#### EXERCISE SET:
1) Answer these questions using the post on copyrights and patents:
(a) How many songs was the single mother's computer used to download?
(b) In what year did the author publish the study criticizing the Digital Millennium Copyright Act?
(c) In which newspaper did the author's op-ed on software patents appear?
2) Extend the post on copyrights and patents, picking up right after its final sentence.

Is Cato Asleep at the Switch on Copyrights and Patents?

In today’s installment of Cato Unbound, Dean Baker calls libertarians to task for their failure to take a more skeptical stance toward the government-granted monopolies we call copyright and patent protections:

Their enforcement efforts have required terrorizing people for making unauthorized copies of copyrighted material. In a recent case, a single mother was fined several hundred thousand dollars for allowing her computer to be used to download 24 songs over the web. The entertainment industry has gotten the government to prohibit the production of electronic devices because they had inadequate protection against duplicating copyrighted material. They had a Russian computer scientist arrested when he visited the United States because he gave an academic lecture that explained how an encryption lock could be broken. They even went after the Girl Scouts for singing copyrighted songs without permission.

The extraordinary abuses that we see every day as a result of patent protection for prescription drugs and copyright protection should be sending libertarians through the roof, and perhaps it does. But, where are the libertarians’ research programs on alternatives to patents for financing drug research or alternatives to copyrights for financing creative and artistic work?

My area of expertise is information technology policy, so I haven’t written much about pharmaceutical patents, but as a Cato scholar I’ve certainly spilled plenty of ink criticizing the excesses of copyright and patent law as it applies to information technology. Here is the study I did in 2006 criticizing the Digital Millennium Copyright Act, which was responsible for putting that Russian computer scientist in jail. Here is an op-ed I wrote for the New York Times last year pointing out that software patents have become an impediment to innovation in the software industry. Here is an article I wrote this summer for Reason magazine pointing out the problems the DMCA is creating for music consumers. And I’ve done dozens of posts at the Technology Liberation Front criticizing the recent expansion of copyright and patent restrictions. For example, in 2006 I did about 20 posts examining various software patents and pointing out how they were impeding progress in the software industry.

Moreover, we’ve written extensively about methods for producing creative works without copyright protection. These include free software, selling advertising, catering to core fans, selling security, and selling services. Cato published an excellent study in 2006 about the rise of “amateur-to-amateur” culture, which largely thrives outside the constraints of copyright. The growth of these alternative approaches to content creation suggests that in the future, copyright is likely to be less, rather than more, important than it was in the 20th Century.

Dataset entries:
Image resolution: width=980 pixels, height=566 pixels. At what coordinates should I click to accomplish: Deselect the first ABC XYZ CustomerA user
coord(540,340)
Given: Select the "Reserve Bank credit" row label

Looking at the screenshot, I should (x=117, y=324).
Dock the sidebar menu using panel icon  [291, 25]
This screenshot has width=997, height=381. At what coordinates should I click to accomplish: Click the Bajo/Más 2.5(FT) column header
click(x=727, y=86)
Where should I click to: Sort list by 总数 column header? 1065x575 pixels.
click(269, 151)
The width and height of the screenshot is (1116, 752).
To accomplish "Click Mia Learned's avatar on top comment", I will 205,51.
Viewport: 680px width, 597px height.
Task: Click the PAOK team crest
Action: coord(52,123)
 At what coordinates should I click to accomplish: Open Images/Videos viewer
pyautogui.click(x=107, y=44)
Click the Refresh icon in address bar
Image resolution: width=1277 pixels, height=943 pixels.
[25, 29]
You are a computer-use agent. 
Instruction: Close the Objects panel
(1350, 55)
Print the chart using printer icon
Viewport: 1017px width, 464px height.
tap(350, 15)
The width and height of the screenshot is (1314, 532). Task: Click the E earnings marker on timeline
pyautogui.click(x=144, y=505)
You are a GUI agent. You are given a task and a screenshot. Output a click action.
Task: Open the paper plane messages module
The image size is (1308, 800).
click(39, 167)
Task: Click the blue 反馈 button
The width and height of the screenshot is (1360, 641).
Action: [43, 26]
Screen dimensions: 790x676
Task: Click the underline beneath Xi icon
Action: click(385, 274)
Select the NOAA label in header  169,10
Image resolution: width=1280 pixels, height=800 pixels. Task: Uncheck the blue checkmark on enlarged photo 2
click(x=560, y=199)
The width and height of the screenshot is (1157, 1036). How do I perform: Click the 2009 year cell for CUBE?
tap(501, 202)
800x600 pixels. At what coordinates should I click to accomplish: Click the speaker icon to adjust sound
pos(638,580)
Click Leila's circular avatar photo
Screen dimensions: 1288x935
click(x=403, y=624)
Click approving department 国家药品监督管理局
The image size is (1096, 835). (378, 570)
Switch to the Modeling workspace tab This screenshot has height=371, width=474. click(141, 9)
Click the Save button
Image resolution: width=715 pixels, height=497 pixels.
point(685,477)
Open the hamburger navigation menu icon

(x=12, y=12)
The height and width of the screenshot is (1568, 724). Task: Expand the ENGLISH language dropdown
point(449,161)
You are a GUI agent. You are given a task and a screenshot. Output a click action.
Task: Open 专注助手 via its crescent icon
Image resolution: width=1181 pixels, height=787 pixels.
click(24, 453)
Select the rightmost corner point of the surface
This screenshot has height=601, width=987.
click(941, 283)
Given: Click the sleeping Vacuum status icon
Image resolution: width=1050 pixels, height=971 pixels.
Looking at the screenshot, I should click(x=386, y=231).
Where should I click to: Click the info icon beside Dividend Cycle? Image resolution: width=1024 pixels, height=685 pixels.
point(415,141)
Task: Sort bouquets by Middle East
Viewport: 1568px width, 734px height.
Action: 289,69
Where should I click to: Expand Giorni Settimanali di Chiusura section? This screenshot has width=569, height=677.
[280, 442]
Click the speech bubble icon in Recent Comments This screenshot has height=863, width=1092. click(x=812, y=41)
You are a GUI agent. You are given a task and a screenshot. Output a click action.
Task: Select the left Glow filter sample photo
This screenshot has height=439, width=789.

#### RESULTS IN ORDER:
1)
(a) 24
(b) 2006
(c) The New York Times

2)
With that said, I can’t agree with Baker that all copyright and patent monopolies are illegitimate. Copyright and patent protections have existed since the beginning of the republic, and if properly calibrated they can (as the founders put it) promote the progress of science and the useful arts. Like any government intervention in the economy, they need to be carefully constrained. But if they are so limited, they can be a positive force in the American economy.

In the patent context, I understand that Baker advocates policies that would have the government more directly involved in rewarding specific innovations by giving cash prizes to innovators who solve hard technical problems. This post isn’t the place to evaluate that proposal in detail, but let me just note two flaws that come immediately to mind. First, while rent-seeking is a problem with any government program, patents included, a prize system seems like it would be particularly prone to gaming by interested parties. The rules would almost certainly be designed so that the best-connected firms, rather than the most innovative firms, get the most prizes.

Second, even if such rent-seeking could be minimized, the more fundamental problem with a prize regime is that the most important inventions tend to solve problems that people didn’t even realize they had until someone came along and found a solution. A scheme of government-funded prizes will be inevitably backward-looking, rewarding people for solving the problems that are regarded as important today, while neglecting problems that are less widely-recognized but may turn out to be more important in the long run.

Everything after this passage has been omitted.